Dieser Artikel ist ein Praxisleitfaden zur Lösung genau dieses Problems. Ich werde Ihnen zeigen, wie ich den AIProjectClient aus dem Azure AI SDK verwende, um eine robuste KI-Pipeline aufzubauen, die drei verschiedene Tools integriert: Spracherkennung, generative KI-gestützte Stimmungsanalyse und Übersetzung. Wir werden die Infrastruktur mit Terraform definieren, die Logik in Python implementieren und sehen, wie alles in die Governance-Struktur eines Azure AI Hubs und Projekts passt.
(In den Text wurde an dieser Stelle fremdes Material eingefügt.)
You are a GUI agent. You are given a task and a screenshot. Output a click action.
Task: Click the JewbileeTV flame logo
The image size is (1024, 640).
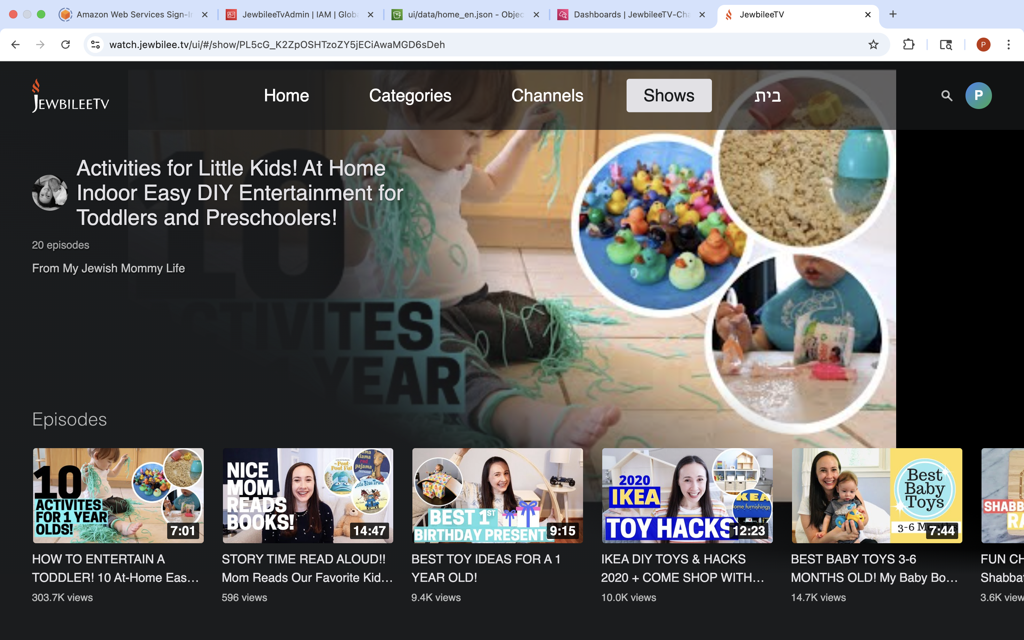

Abschließend werde ich meine Einschätzung geben, wie sich der agentenbasierte Ansatz von Azure im Vergleich zu dem verhält, was ich bei Projekten mit AWS Bedrock und Googles Vertex AI gesehen habe.
Um diese Pipeline aufzubauen und auszuführen, benötigen Sie eine Umgebung mit den folgenden Komponenten. Ich gehe von einer Standard-Unternehmensumgebung aus, in der Sie die entsprechenden Berechtigungen zum Erstellen und Verwalten von Ressourcen haben.
- Azure-Abonnement: Ein aktives Abonnement mit Berechtigungen zum Erstellen von Ressourcengruppen und KI-Diensten.
- Azure KI-Ressourcen:
- Ein Azure AI Hub und ein KI-Projekt. Wir werden die unten aufgeführten Dienste bereitstellen und mit Ihrem Projekt verbinden.
- Ein Azure KI Services Multi-Service-Konto (für Sprache und Übersetzer).
- Eine Azure OpenAI Service-Ressource mit einem bereitgestellten Modell (ich verwende
gpt-4o).
- Python 3.12+: Mein Standard für jedes neue Python-Projekt.
- Azure CLI: Die neueste Version, authentifiziert bei Ihrem Abonnement (
az login). - Terraform CLI: Die neueste Version für die Infrastrukturprovisionierung.
- Python-Bibliotheken: Sie benötigen die Azure SDKs für Python. Sie können sie mit
pipinstallieren:
python3.12 -m pip install azure-ai-projects azure-identity openai azure-cognitiveservices-speech httpx numpy scipy
Architektur: Der Agent als Orchestrator
Effektive KI-Orchestrierung beginnt mit einer soliden Architektur. In Azure dient das KI-Projekt, das in einem KI Hub gehostet wird, als zentrale Steuerungsebene. Es ist die zentrale Informationsquelle für die Verwaltung des gesamten Lebenszyklus einer KI-Lösung. Der AIProjectClient ist Ihr programmatischer Schlüssel zu dieser Steuerungsebene, mit dem Sie die Komponenten Ihrer Pipeline definieren, versionieren und verwalten können, die wir als Agent mit einer Reihe von Tools strukturieren werden.
In unserem Szenario ist der Agent ein logisches Konstrukt, das von einem LLM angetrieben wird, ein übergeordnetes Ziel versteht, spezifische Tools aufruft, um es zu erreichen, und deren Ausgaben miteinander verkettet. So werden unsere Komponenten funktionieren:
- Spracherkennungs-Tool: Nimmt einen Audiodeipfad entgegen, ruft den Azure Speech Service auf und gibt den transkribierten Text zurück.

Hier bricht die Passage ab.